| WORK REQUIRED |
The result should be the lines from the one that contains "Select the bold Totale label" to the final line of the entries below, copied exactly and with no pictures.

Records from a data source
'''
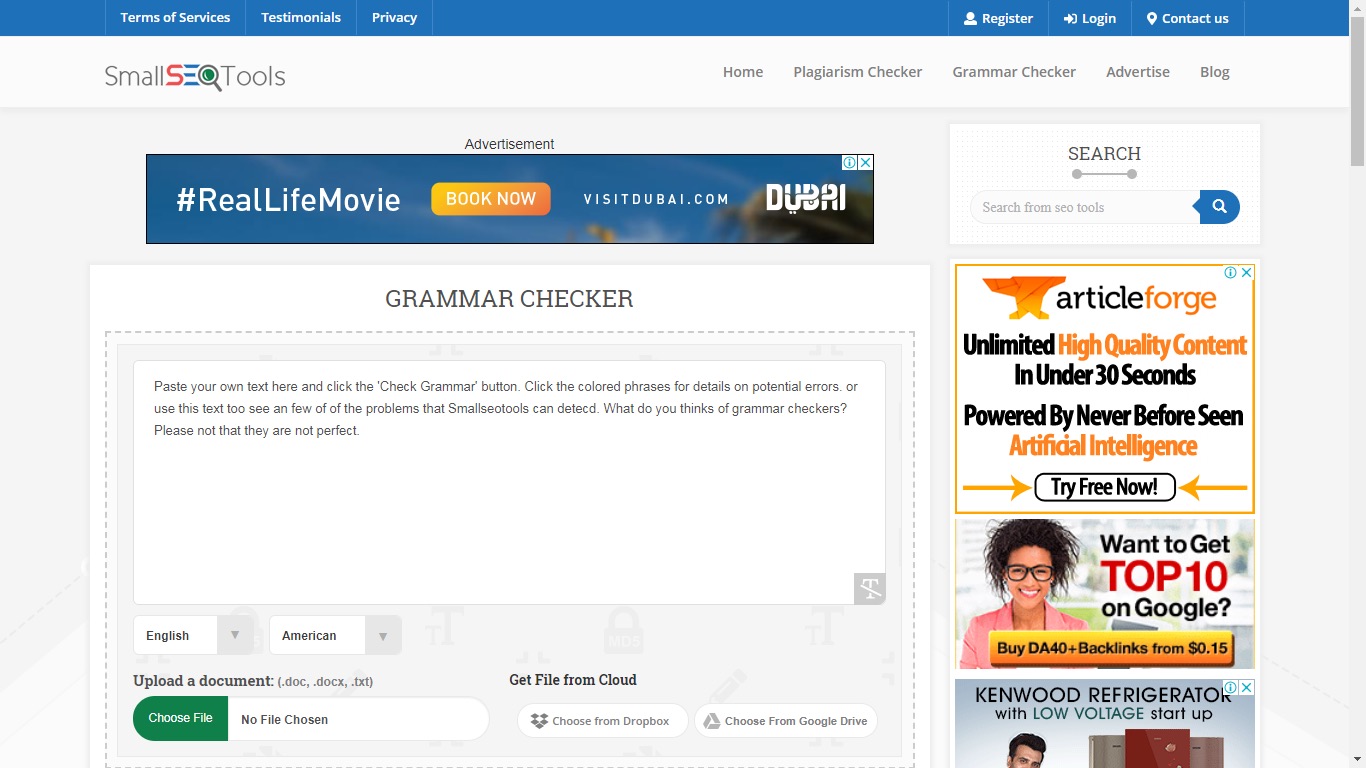Click the Dropbox icon on Choose from Dropbox
Image resolution: width=1366 pixels, height=768 pixels.
pos(537,720)
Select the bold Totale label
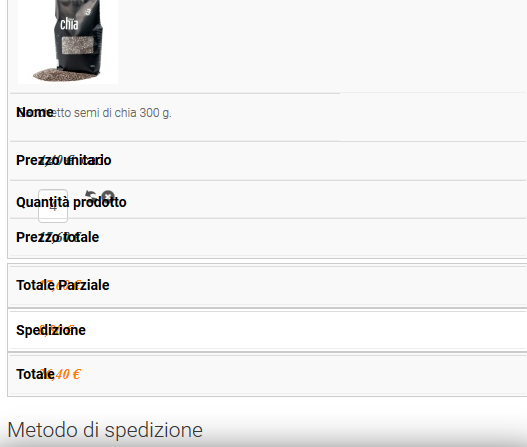 [35, 374]
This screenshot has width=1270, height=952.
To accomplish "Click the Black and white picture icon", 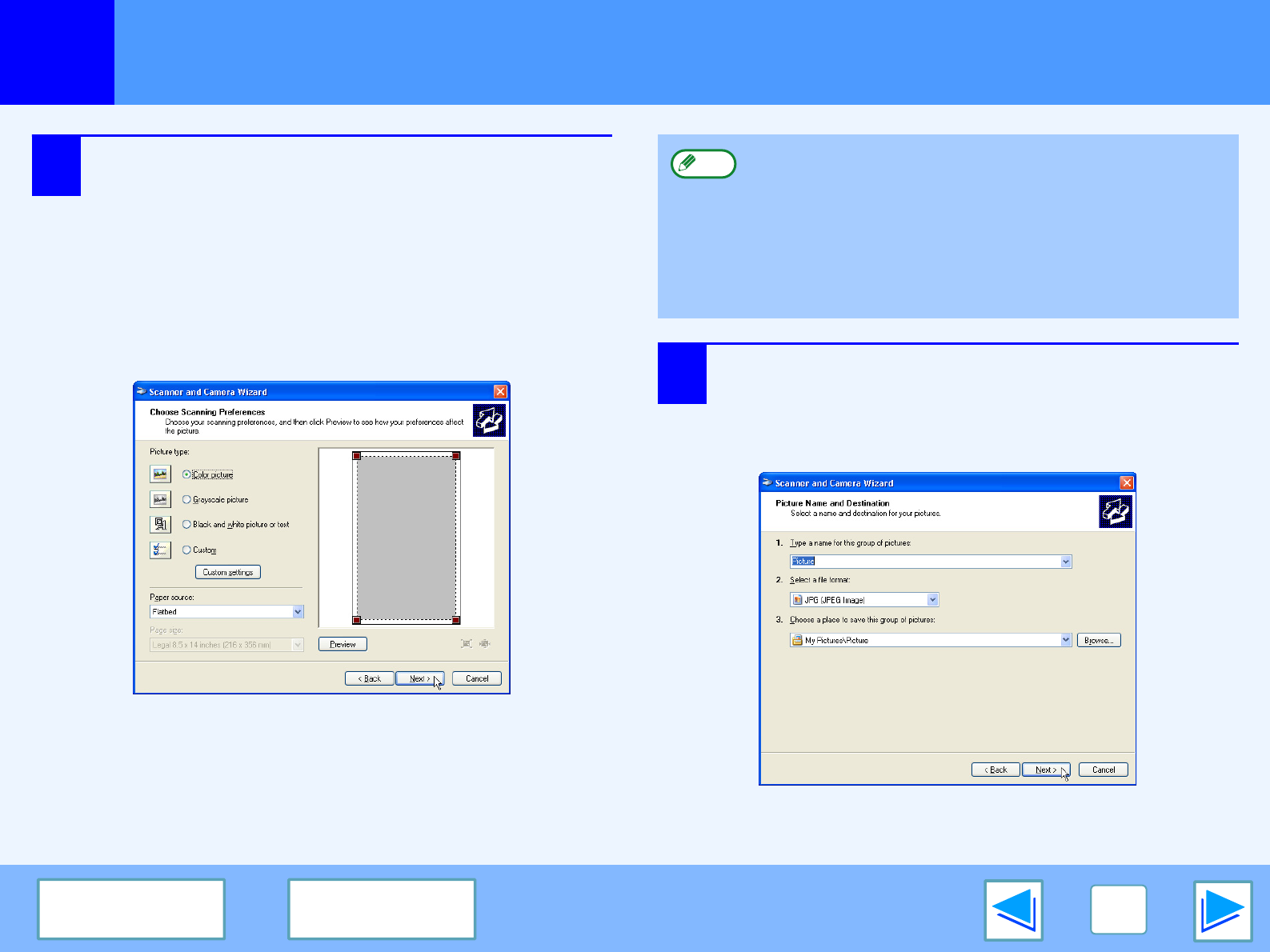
'''
| EXERCISE OUTPUT |
Select the bold Totale label
 [35, 374]
This screenshot has width=1270, height=952.
To accomplish "Click the Black and white picture icon", 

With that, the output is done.